→ **Action item**: Print the data below exactly, but only the lines from the one containing "Sign in (821, 44)" down to the one containing "News & media (13, 2290)", inclusive.

→ **Available records**:
═══

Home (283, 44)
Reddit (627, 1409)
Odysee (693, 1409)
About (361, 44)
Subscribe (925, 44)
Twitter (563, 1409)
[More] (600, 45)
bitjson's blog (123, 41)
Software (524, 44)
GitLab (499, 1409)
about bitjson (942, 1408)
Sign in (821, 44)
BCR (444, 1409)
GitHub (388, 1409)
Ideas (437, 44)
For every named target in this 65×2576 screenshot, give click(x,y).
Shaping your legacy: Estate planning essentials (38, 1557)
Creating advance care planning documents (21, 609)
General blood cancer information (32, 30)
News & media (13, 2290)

═══

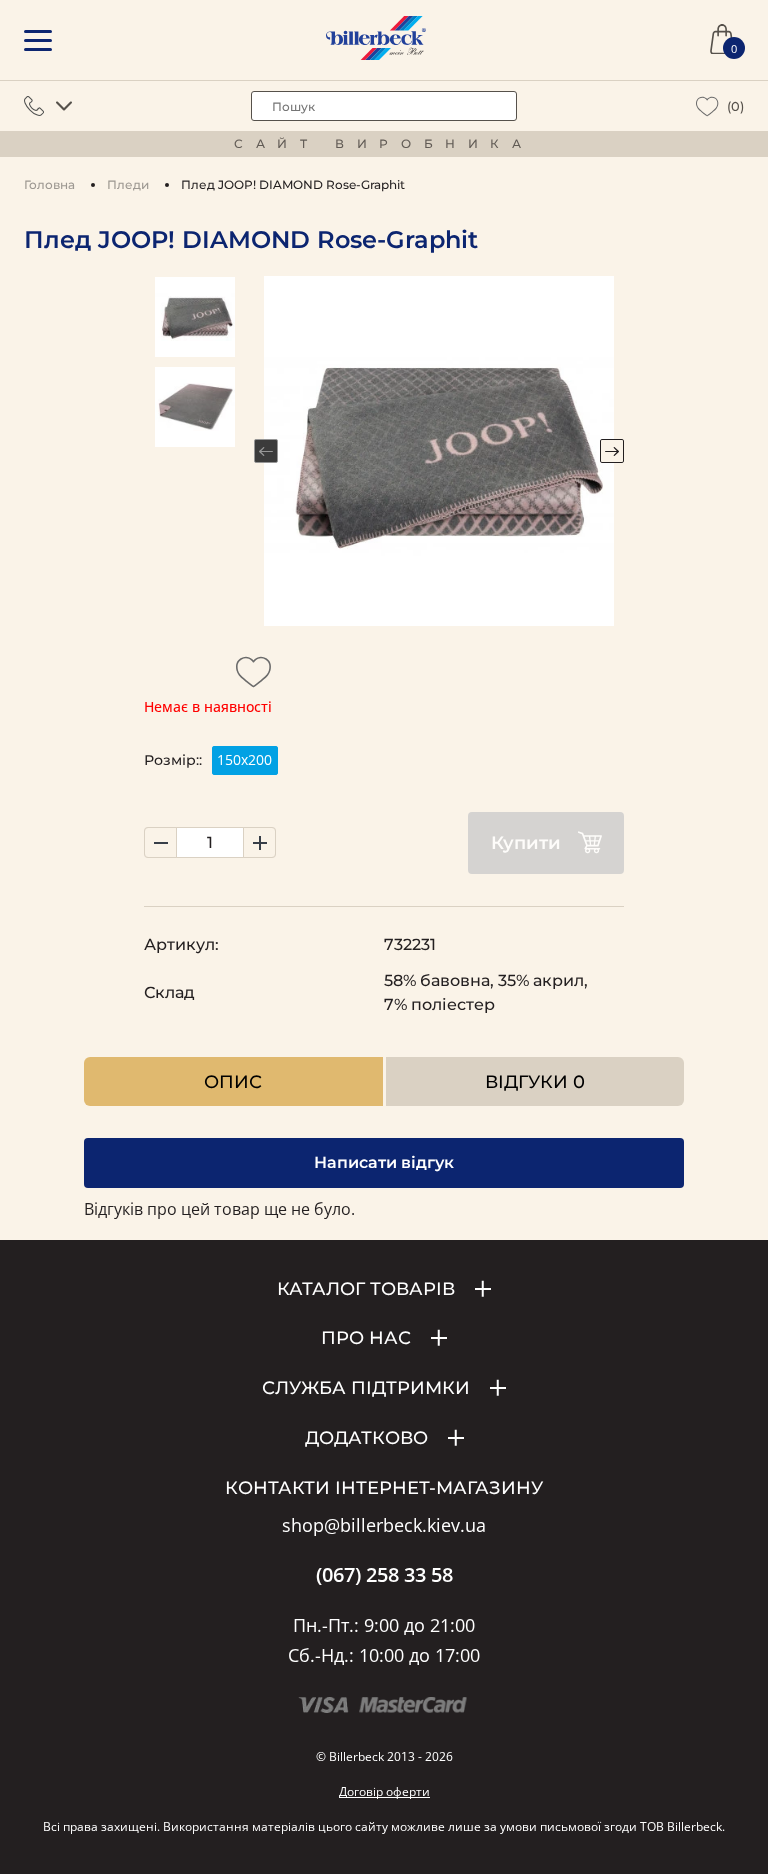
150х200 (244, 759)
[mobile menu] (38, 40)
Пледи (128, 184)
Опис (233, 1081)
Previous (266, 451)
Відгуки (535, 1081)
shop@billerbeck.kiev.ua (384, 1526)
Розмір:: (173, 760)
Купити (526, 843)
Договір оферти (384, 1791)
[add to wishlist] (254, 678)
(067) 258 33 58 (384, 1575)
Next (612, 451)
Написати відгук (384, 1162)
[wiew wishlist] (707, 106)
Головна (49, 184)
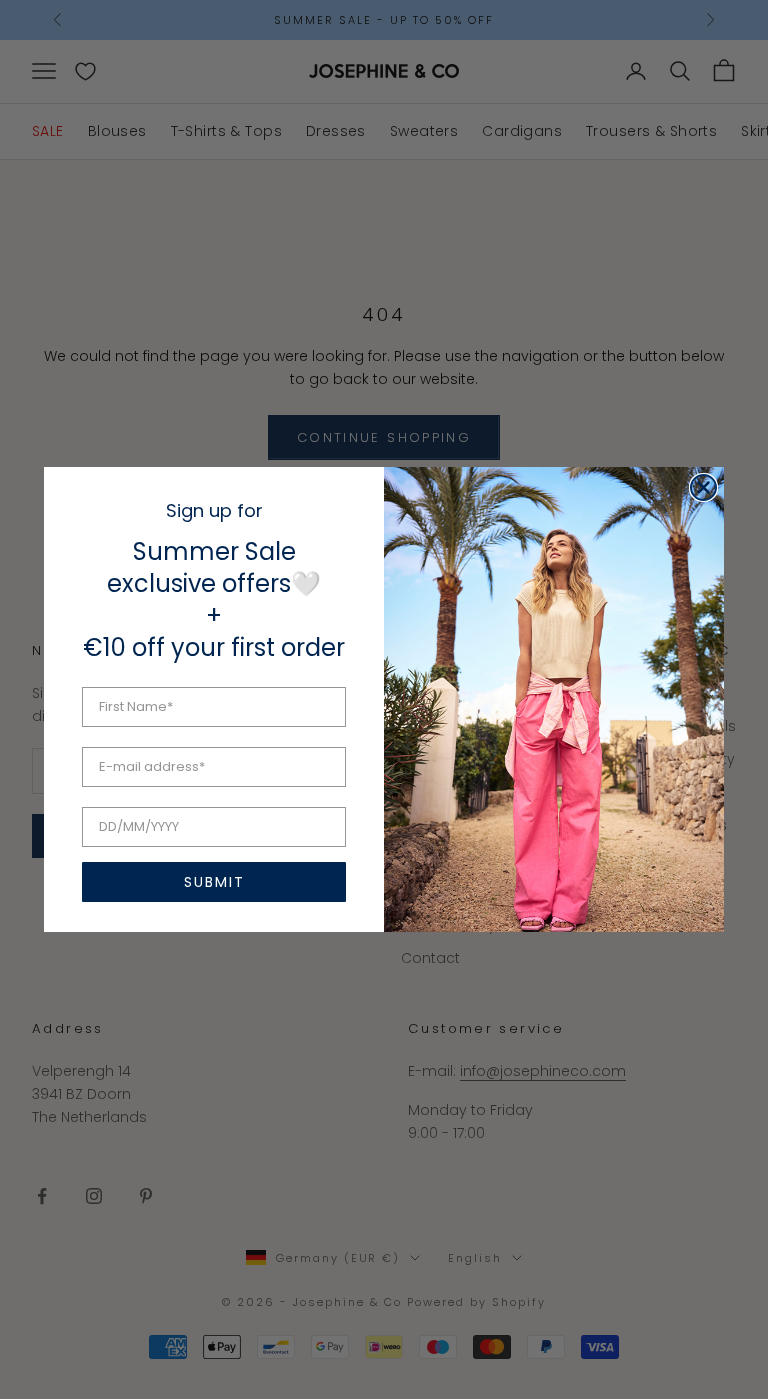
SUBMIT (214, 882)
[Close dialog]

═══

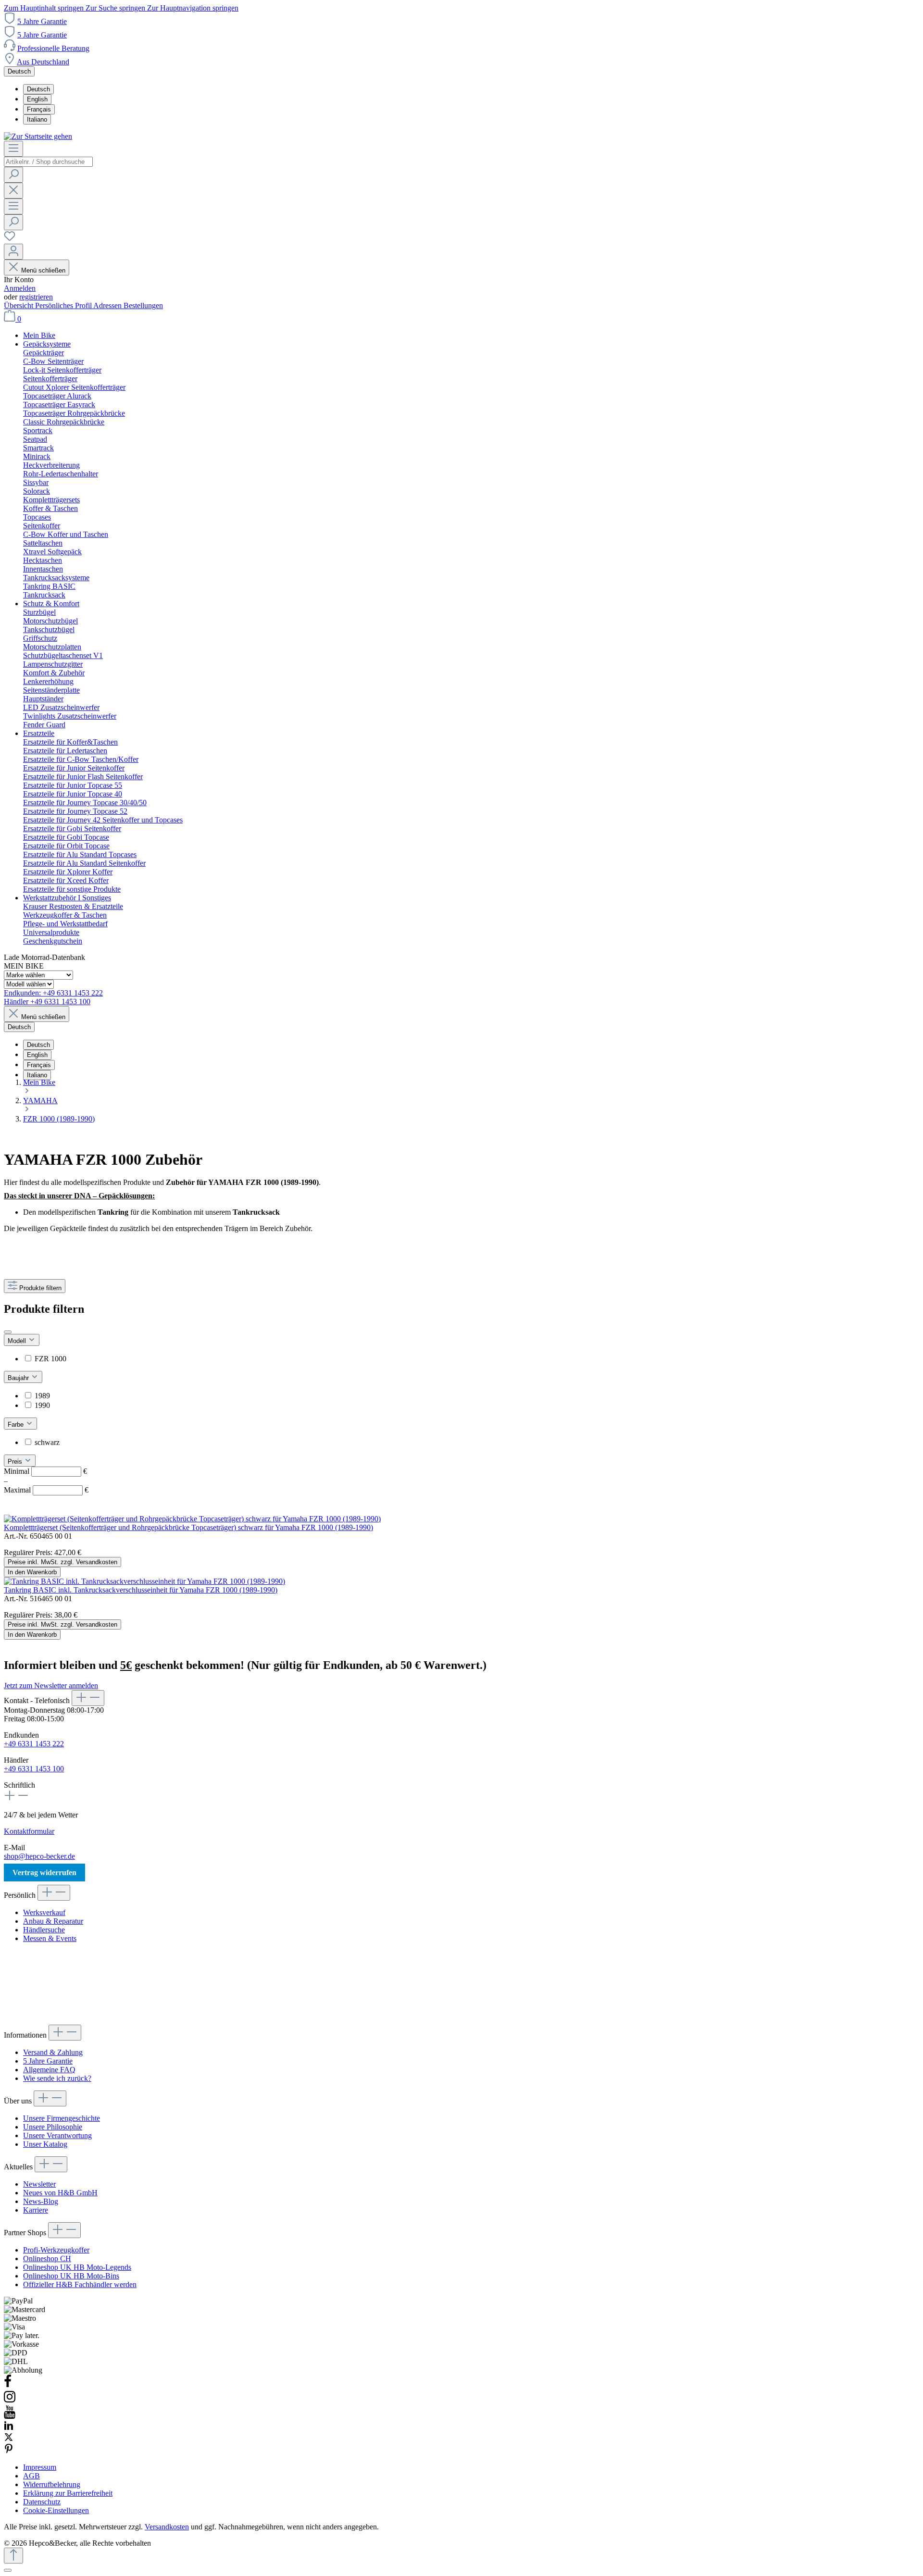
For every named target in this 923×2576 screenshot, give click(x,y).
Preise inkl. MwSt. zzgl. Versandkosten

═══

→ **Response below**:
Sign in (821, 44)
BCR (444, 1409)
GitHub (388, 1409)
Ideas (437, 44)
For every named target in this 65×2576 screenshot, give click(x,y).
Shaping your legacy: Estate planning essentials (38, 1557)
Creating advance care planning documents (21, 609)
General blood cancer information (32, 30)
News & media (13, 2290)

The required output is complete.